Infections in Europe and North America were traditionally associated with Jewish women due to the practice of tasting bits of uncooked fish during preparation of the gefilte fish dish, and also occurred in Scandinavian women for the same reason. Diphyllobothriasis was thus also referred to as the "Jewish housewife's disease" or the "Scandinavian housewife's disease".

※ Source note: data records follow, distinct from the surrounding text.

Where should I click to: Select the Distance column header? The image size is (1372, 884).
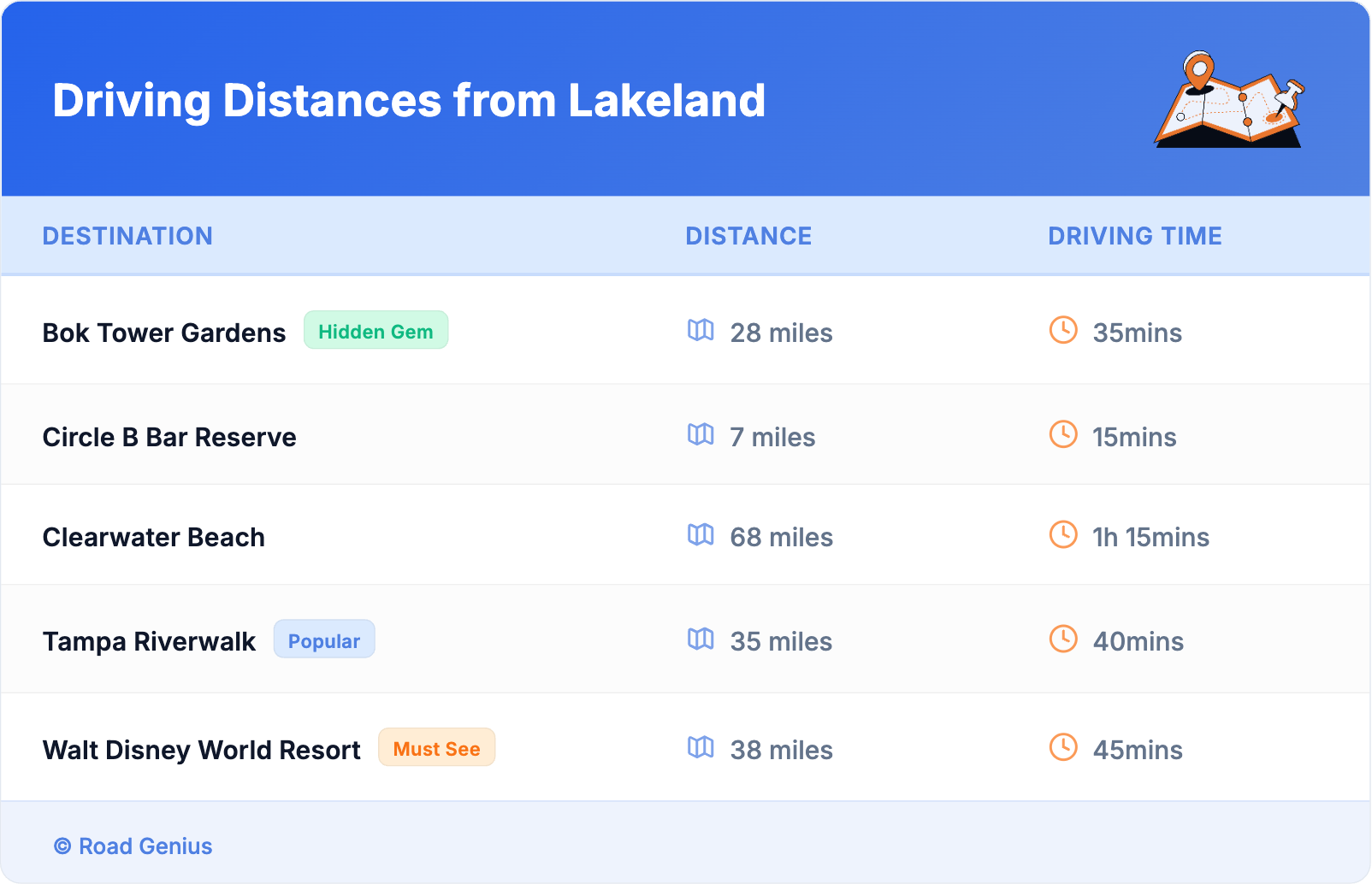pyautogui.click(x=748, y=236)
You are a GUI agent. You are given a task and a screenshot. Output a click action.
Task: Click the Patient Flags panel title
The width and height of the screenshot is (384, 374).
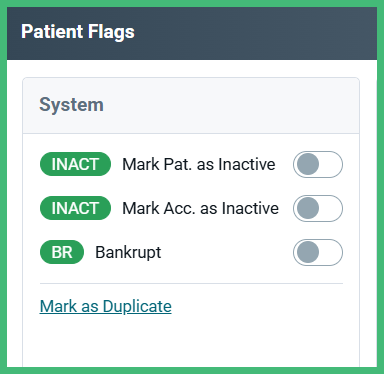78,32
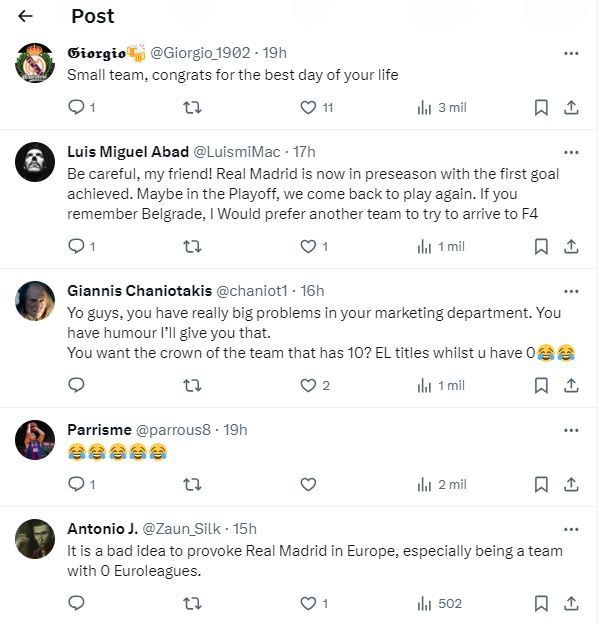Open more options on Antonio J.'s post
612x624 pixels.
click(571, 528)
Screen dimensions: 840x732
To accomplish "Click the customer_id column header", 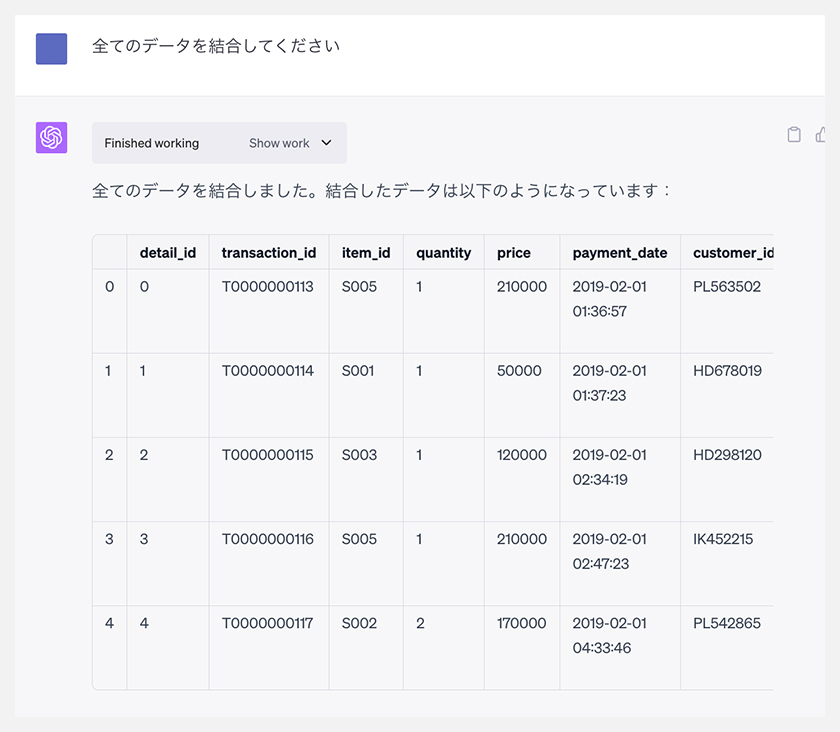I will coord(733,252).
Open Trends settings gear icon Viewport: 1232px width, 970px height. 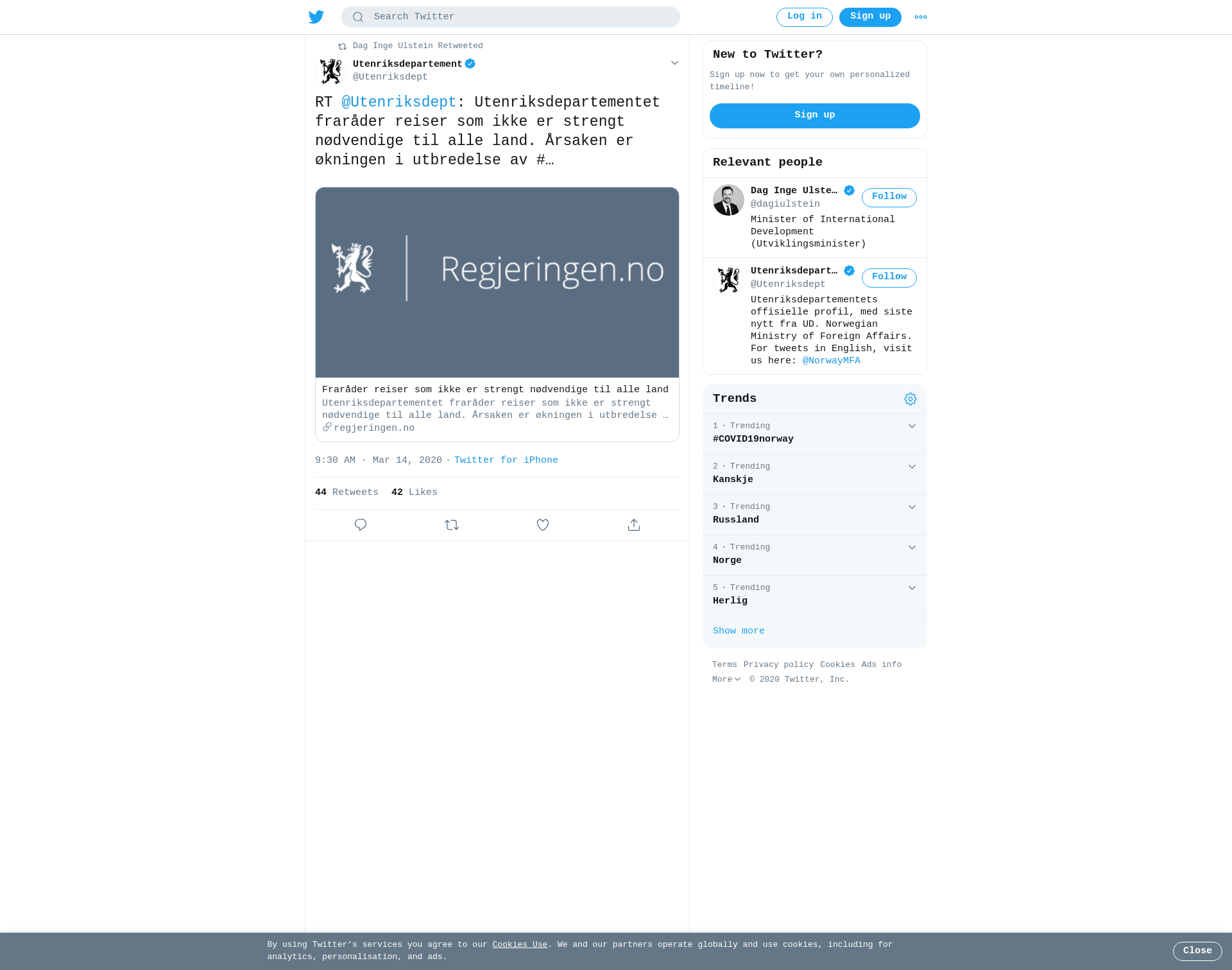coord(911,399)
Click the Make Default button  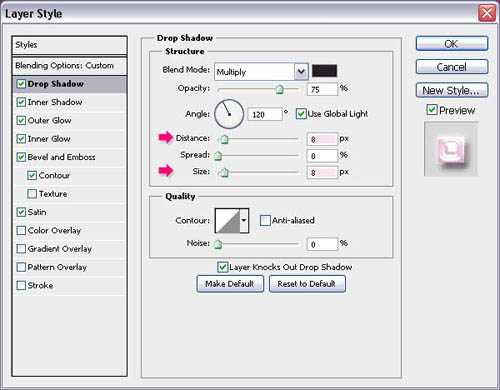tap(230, 284)
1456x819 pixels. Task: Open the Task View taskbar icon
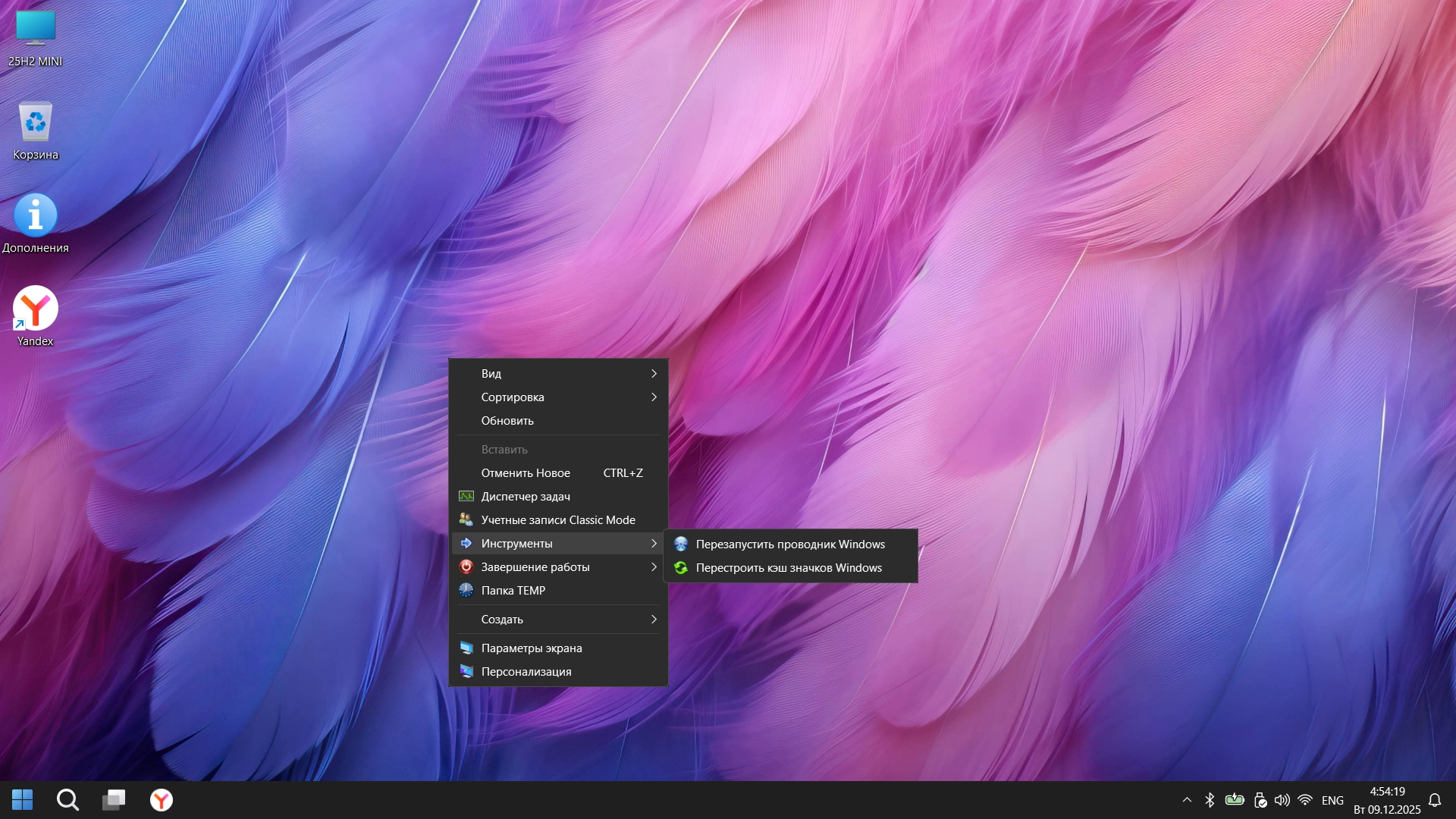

Diphyllobothriasis nihonkaiense was once endemic to coastal provinces of central and northern Japan, where salmon fisheries thrived. In recent decades, regions with endemic diphyllobothriasis nihonkaiense have disappeared from Japan, though cases continue to be reported among urbanites who consume sushi or sashimi. In Kyoto, it is estimated that the average annual incidence in the past 20 years was 0.32/100,000, and that in 2008 was 1.0 case per 100,000 population, suggesting that D. nihonkaiense infection is equally as prevalent in Japan as D. latum is in some European countries.
The disease is rare in the United States.
The fish tapeworm has a long documented history of infecting people who regularly consume fish and especially those whose customs include the consumption of raw or undercooked fish. In the 1970s, most of the known cases of diphyllobothriasis came from Europe (5 million cases), and Asia (4 million cases) with fewer cases coming from North America and South America, and no reliable data on cases from Africa or Australia. Despite the relatively small number of cases seen today in South America, some of the earliest archeological evidence of diphyllobothriasis comes from sites in South America. Evidence of Diphyllobothrium spp. has been found in 4,000- to 10,000-year-old human remains on the western coast of South America. There is no clear point in time when Diphyllobothrium latum and related species were “discovered” in humans, but it is clear that diphyllobothriasis has been endemic in human populations for a very long time. Due to the changing dietary habits in many parts of the world, autochthonous, or locally acquired, cases of diphyllobothriasis have recently been documented in previously non-endemic areas, such as Brazil. In this way, diphyllobothriasis represents an emerging infectious disease in certain parts of the world where cultural practices involving eating raw or undercooked fish are being introduced.